The challenge of cycle-to-cycle variability in dynamic stall modelling

Abstract

This research explores cycle-to-cycle variability in dynamic stall through wind tunnel experiments conducted on a pitching NACA 0018 aerofoil at a Reynolds number of 2.8×105. Multiple cycles are considered, and different clusters are identified based on inspection of the lift time series. Experiments reveal that the blind application of a conventional phase-averaging approach can produce inadequate results, which do not represent the underlying physics; instead, it is recommended to analyse each cycle individually and use a clustering approach. The available wind tunnel measurements are employed to build two distinct aerodynamic models, i.e. a semi-empirical Goman-Khrabrov dynamic stall model and a purely data-driven model based on artificial neural networks.
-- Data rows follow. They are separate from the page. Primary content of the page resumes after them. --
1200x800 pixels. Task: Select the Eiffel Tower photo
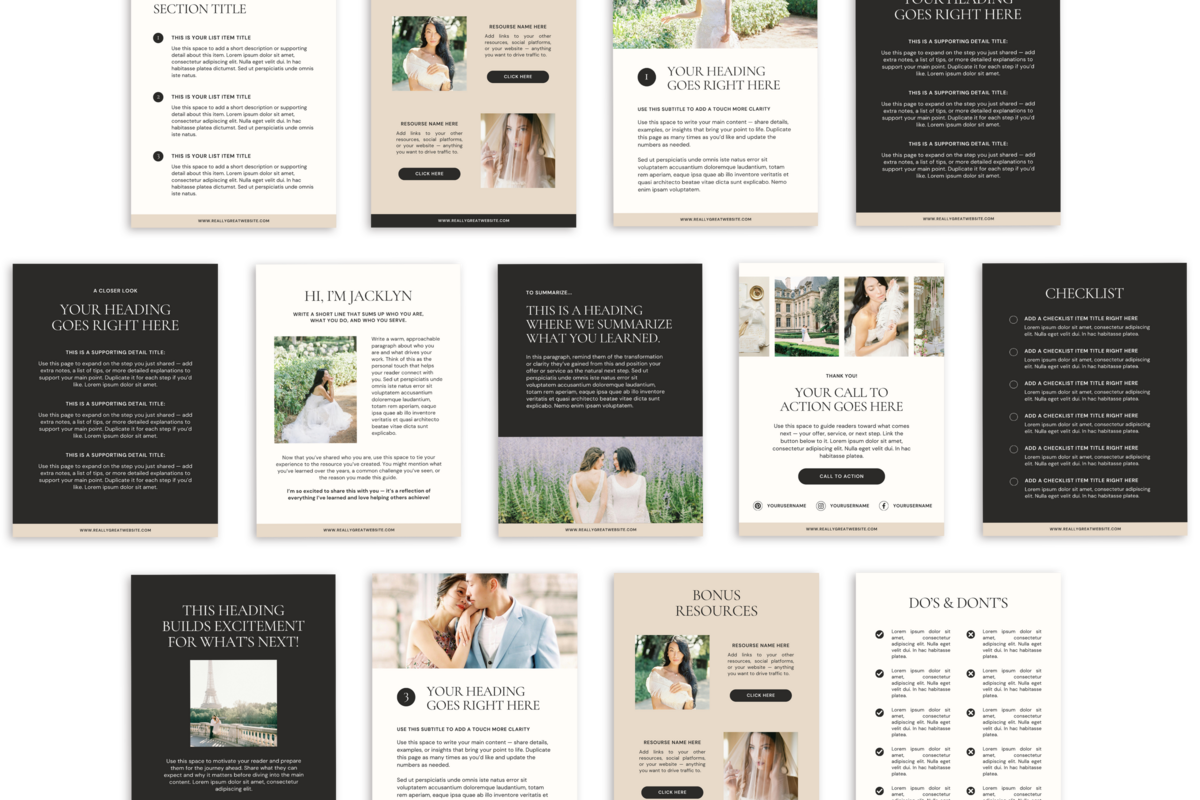(x=233, y=703)
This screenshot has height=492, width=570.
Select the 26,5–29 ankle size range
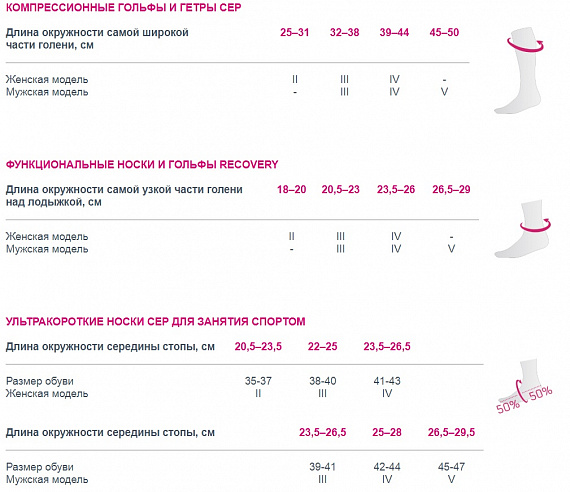pyautogui.click(x=451, y=189)
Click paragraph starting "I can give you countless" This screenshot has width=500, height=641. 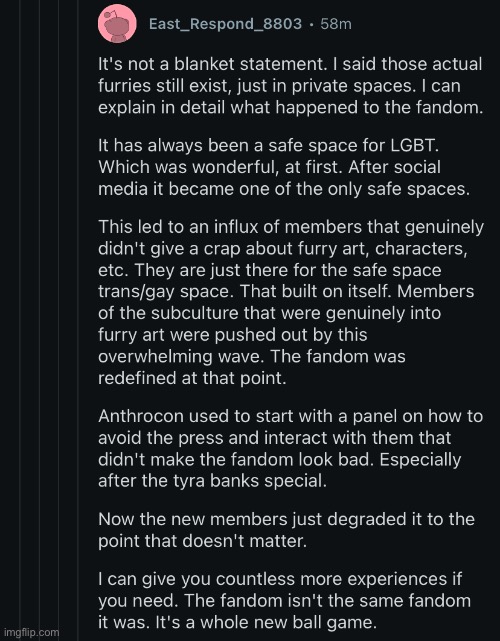pos(284,601)
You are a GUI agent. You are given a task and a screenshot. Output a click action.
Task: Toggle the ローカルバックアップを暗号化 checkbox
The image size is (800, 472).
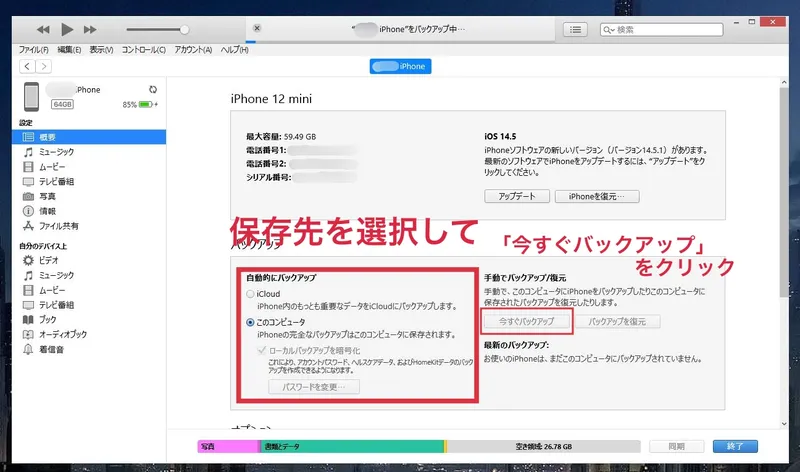coord(263,352)
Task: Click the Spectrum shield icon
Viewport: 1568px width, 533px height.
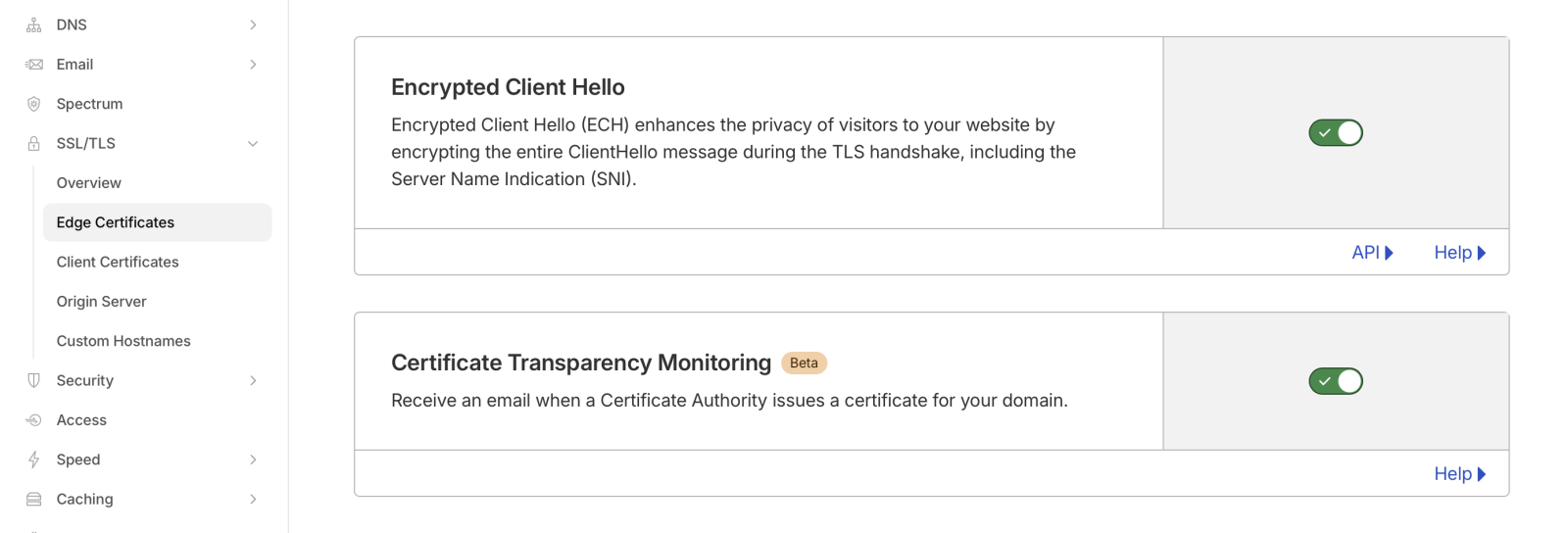Action: (x=34, y=104)
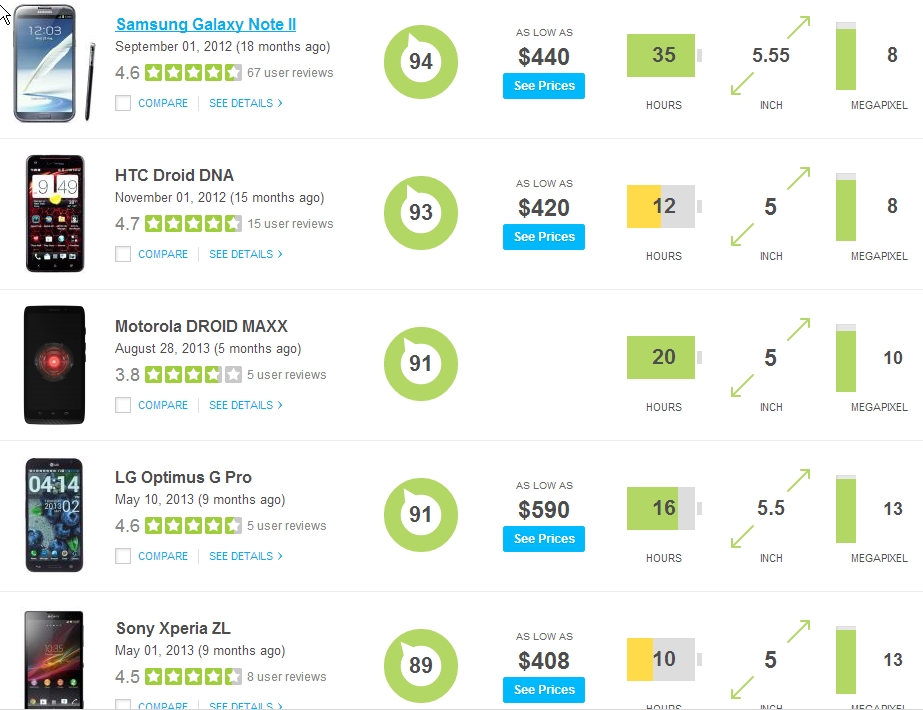Tick the Compare checkbox for HTC Droid DNA
The height and width of the screenshot is (710, 923).
(x=123, y=254)
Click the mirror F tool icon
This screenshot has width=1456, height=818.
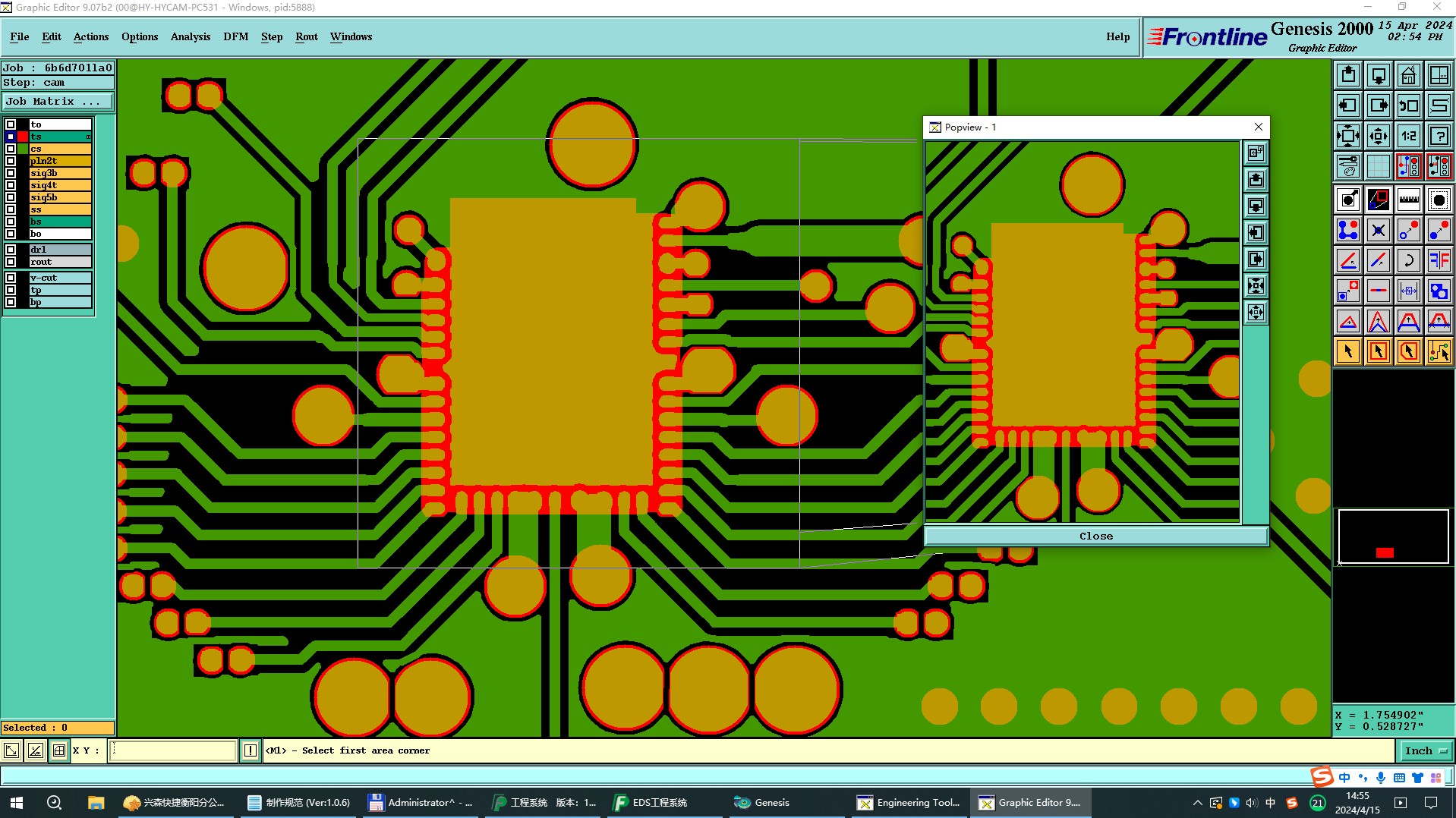1439,260
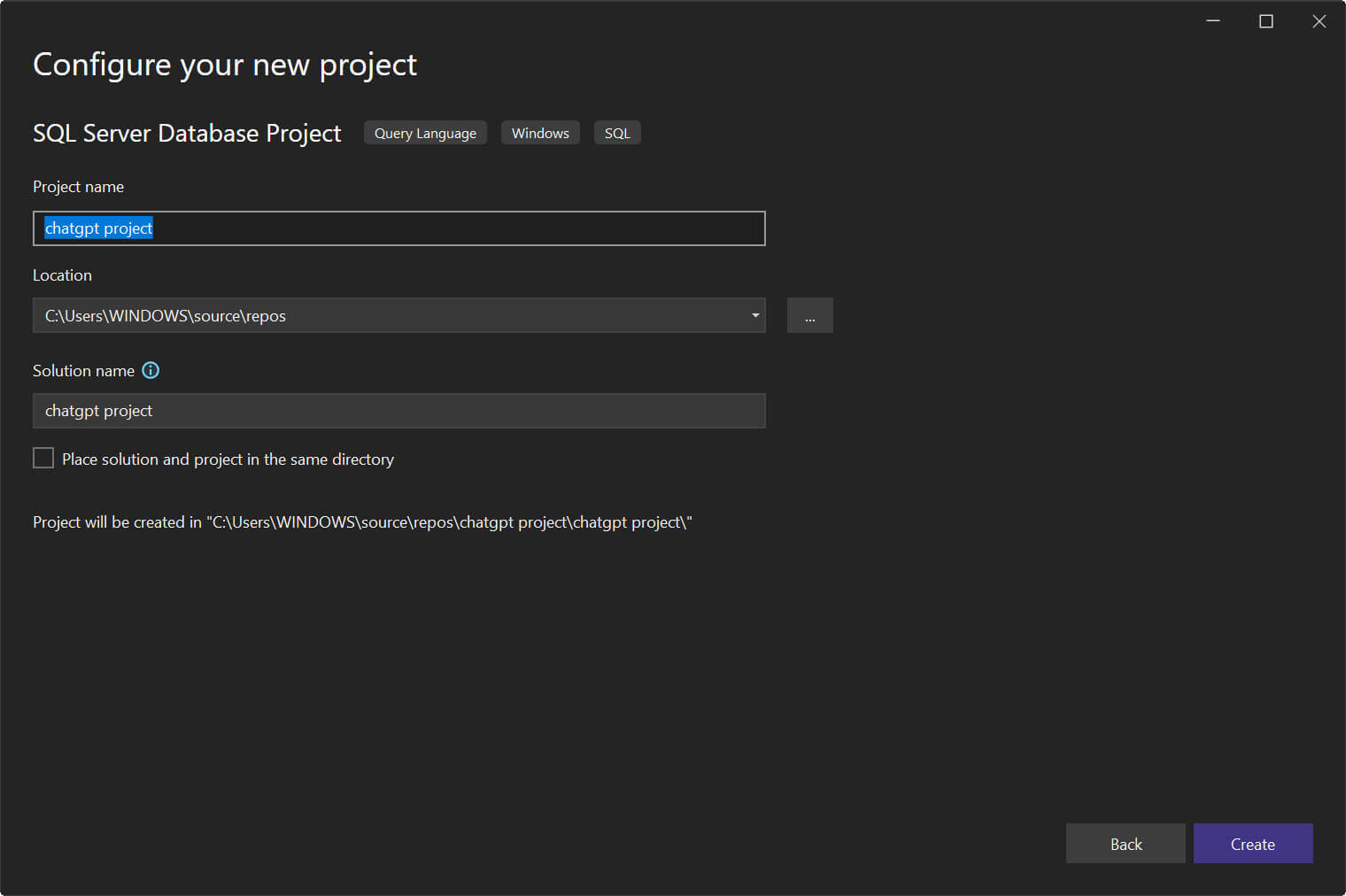Viewport: 1346px width, 896px height.
Task: Minimize the project configuration window
Action: [1213, 21]
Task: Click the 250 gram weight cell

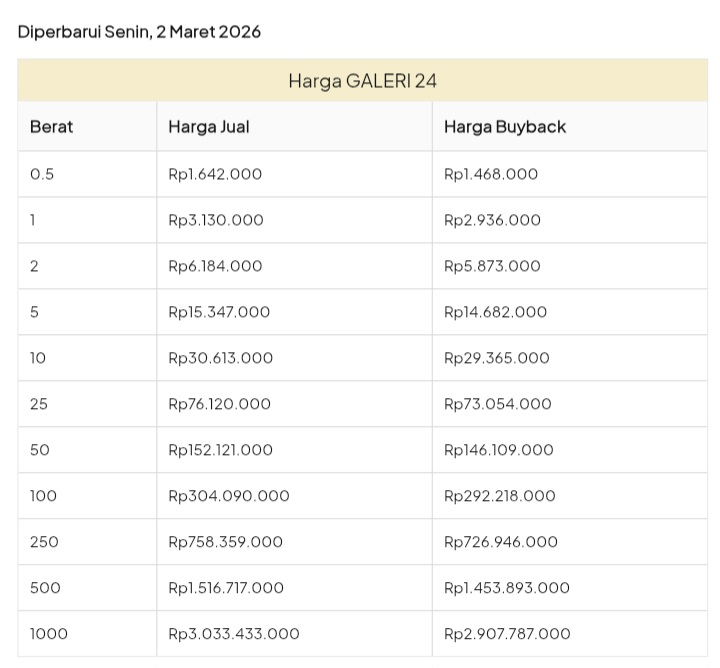Action: tap(45, 542)
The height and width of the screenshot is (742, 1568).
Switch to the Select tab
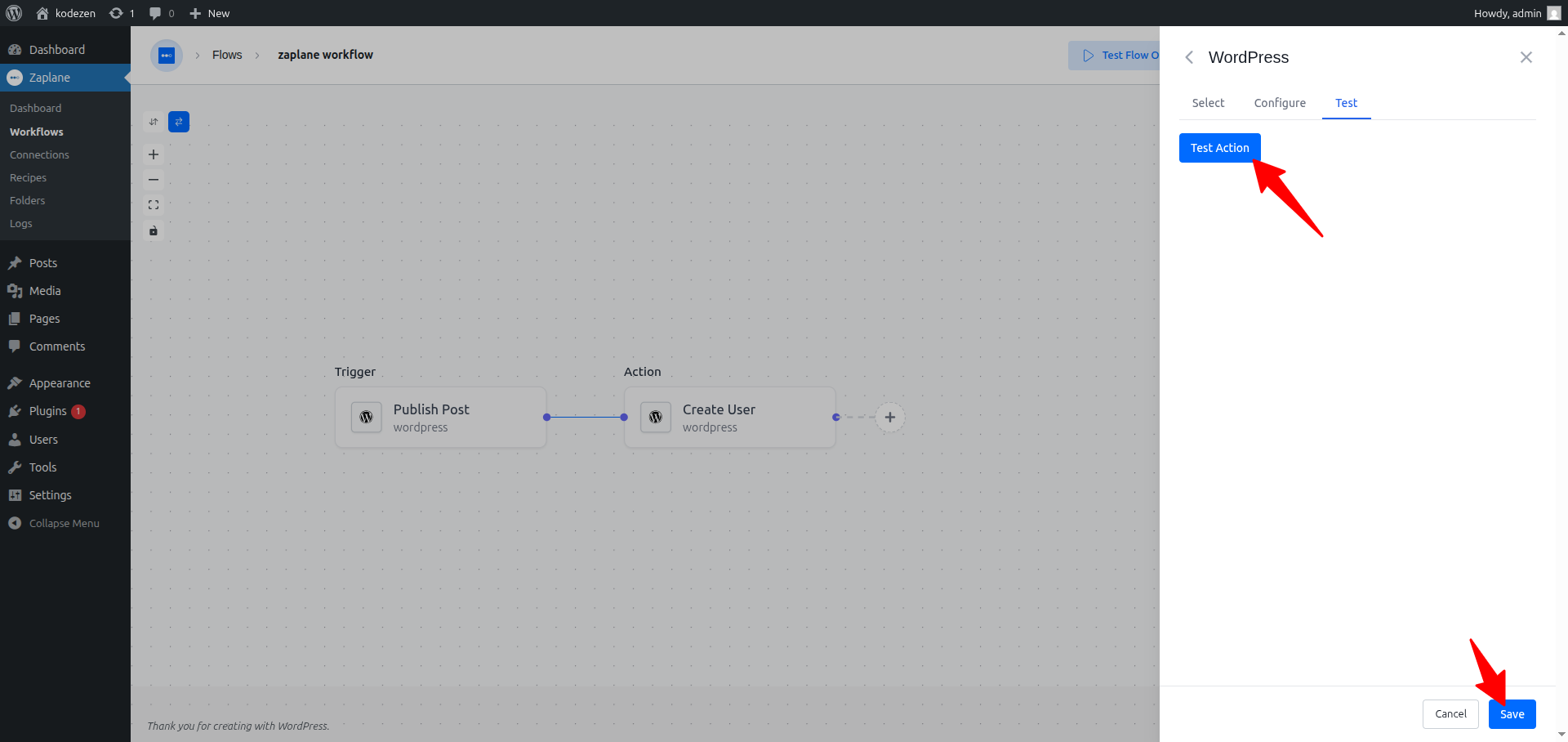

The work highlights that cycle-to-cycle variability in dynamic stall represents a huge challenge from a modelling perspective. The Goman-Khrabrov model cannot capture the bifurcations in the data, while the more sophisticated data-driven model is accurate but prone to instability. The paper proposes to enhance the accuracy of the models by dynamically assimilating experimental measurements using an Extended Kalman Filter. Results demonstrate that this methodology represents a valuable and versatile tool, which allows to effectively combine imperfect model predictions with experimental observations.